At times of heightened market volatility, investors often seek safe havens for their money.
Whilst no investment is entirely ‘safe’, some are considered to be ‘safer’ than others. The degree of safety varies depending on the economic outlook and market conditions.
Some new research from Skandia has found that investors sought refuge from market volatility in the second quarter by investing in cash and fixed interest funds.
Sales of UK fixed interest funds with Skandia increased by 7% compared to the previous quarter and were up 18% compared to the second quarter of 2011.
This was the most popular investment sector on the Skandia platform in the second quarter of 2012.
Cash funds also experienced a spike in investments, up 28% from the previous quarter and 100% higher than in the same period last year.
But do cash and fixed interest funds really represent a safe haven for investors?

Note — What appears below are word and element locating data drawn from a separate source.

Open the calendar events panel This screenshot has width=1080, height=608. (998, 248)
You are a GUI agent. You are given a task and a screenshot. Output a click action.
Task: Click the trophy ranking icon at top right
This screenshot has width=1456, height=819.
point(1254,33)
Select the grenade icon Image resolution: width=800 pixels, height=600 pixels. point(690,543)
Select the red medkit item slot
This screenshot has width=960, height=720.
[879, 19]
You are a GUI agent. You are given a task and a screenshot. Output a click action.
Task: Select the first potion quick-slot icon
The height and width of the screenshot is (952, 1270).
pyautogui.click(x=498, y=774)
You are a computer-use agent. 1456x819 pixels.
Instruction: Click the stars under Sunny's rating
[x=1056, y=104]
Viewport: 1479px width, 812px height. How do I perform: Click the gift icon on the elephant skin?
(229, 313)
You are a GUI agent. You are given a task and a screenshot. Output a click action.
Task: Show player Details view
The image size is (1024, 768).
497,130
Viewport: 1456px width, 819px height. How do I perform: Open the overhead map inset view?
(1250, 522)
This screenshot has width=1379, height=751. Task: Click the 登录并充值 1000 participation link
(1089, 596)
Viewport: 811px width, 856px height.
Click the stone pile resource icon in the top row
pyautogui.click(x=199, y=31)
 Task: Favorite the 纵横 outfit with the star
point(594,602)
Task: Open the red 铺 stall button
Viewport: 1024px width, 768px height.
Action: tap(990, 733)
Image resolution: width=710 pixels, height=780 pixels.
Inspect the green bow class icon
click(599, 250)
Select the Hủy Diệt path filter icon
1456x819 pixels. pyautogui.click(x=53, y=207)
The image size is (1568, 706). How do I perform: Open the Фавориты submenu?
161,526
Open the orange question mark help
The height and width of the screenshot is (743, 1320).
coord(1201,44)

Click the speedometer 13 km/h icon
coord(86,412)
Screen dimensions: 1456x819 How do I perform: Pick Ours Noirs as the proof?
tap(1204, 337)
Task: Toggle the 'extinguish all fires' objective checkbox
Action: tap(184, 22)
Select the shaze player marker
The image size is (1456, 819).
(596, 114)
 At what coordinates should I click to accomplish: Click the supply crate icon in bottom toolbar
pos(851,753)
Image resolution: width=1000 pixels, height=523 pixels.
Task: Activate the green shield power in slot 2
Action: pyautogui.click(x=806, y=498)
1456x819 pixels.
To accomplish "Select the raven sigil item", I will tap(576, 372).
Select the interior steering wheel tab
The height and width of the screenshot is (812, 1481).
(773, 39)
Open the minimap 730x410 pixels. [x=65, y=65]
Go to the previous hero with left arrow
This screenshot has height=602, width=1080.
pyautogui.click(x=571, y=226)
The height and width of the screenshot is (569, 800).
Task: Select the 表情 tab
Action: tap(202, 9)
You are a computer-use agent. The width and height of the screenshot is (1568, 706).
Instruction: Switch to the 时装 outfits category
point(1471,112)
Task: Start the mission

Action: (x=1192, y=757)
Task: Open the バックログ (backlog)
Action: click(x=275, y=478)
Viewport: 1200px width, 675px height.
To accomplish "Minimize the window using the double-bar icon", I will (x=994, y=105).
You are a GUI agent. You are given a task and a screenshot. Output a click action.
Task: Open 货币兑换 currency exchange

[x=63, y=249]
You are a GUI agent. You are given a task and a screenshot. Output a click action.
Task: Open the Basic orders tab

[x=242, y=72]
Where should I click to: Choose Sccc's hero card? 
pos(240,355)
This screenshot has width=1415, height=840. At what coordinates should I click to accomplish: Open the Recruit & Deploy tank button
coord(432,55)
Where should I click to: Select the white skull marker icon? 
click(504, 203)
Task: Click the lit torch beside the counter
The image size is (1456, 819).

Whilst cash is generally considered to be a safe haven, ignoring the impact of price inflation over time and institutional risk that is not covered by the Financial Services Compensation Scheme (FSCS), cash funds can represent a riskier option.
Investing in money market instruments, cash funds can go down as value, unlike cash savings accounts. They are very different assets.
Fixed interest funds tend to be less volatile than equities, although in the current environment with such low Gilt yields, there is a reasonably high level of downside risk for investors.
When seeking a safe haven, investors should pay more attention to the value of diversification than to the typical risk characteristics of a particular investment asset class held in isolation.